From: Schwarzwald <schwarzwald@gmail.com>
Date: Tue Oct 20 2009 - 19:33:25 EDT

This is a question I've been wondering about for quite a while now, and I'm
curious of how christians on this list (and on both sides of the ID debate)
would answer.

Popular science author John Gribbin recently wrote a book called "In Search
of the Multiverse". The multiverse aspect alone is not what interests me,
however. What's interesting is that Gribbin is using the multiverse theory
to suggest that our universe was created. From the book:

"The intelligence required to do the job may be superior to ours, but it is
a finite intelligence reasonably similar to our own, not an infinite and
incomprehensible God. The most likely reason for such an intelligence to
make universes is the same as the reason why people do things like climbing
mountains or studying the nature of subatomic particles using accelerators
like the LHC – because they can. A civilization that has the technology to
make baby universes might find the temptation irresistible, while at the
higher levels of universe design, if the superior intelligences are anything
at all like us there would be an overwhelming temptation to improve upon the
design of their own universes. This provides the best resolution yet to the
puzzle Albert Einstein used to raise, that ‘the most incomprehensible thing
about the Universe is that it is comprehensible.’ The Universe is
comprehensible to the human mind because it was designed, at least to some
extent, by intelligent beings with minds similar to our own.

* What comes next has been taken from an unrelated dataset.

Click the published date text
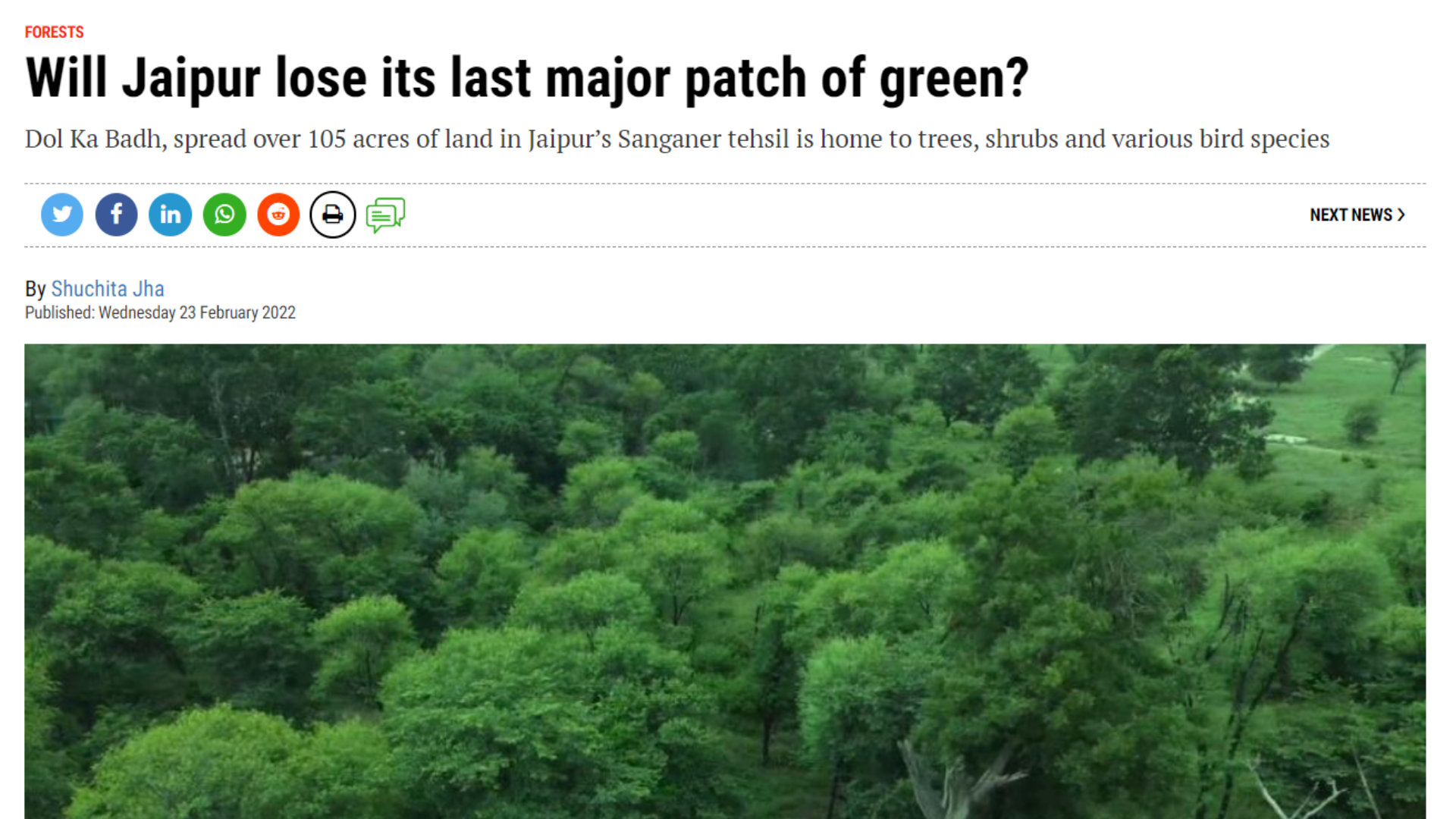160,312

Fred Hoyle put
it slightly differently. ‘The Universe,’ he used to say, ‘is a put-up job.’
I believe that he was right. But in order for that ‘put-up job’ to be
understood, we need all the elements of this book."

Gribbin isn't the first person to make this observation. Paul Davies
suggested this sort of conclusion became very likely on multiverse views
(and he regarded it as a reductio ab absurdum of such views), Martin Rees
has apparently suggestly it may be possible or likely. There are others, and
variations on the theme (Nick Bostrom's simulation argument, and so on.)

But I have two questions for those on this list.

To ID proponents: Is John Gribbin making an ID claim here? If not, why not?
And if so, what are your thoughts on this?

To other christians on the list regardless of ID sympathies: If our universe
is, in fact, an intentional creation - even if we speculate that omnipotence
may not be strictly necessary to achieve this - isn't it the case that
deism, at the very least, is true?

And I want to play with a prediction here. A lot of time and attention has
been paid to the "New Atheists", though it's been petering out over the past
couple years in my estimation. To be frank, I don't think atheism in the
style of Dawkins and company has much of a future - too empty, too dogmatic.
What I suspect does have a future, however, are speculations like Gribbin's.
Personally, I don't think this is atheism. At the same time, it certainly
isn't (or is not necessarily, at least) Christianity.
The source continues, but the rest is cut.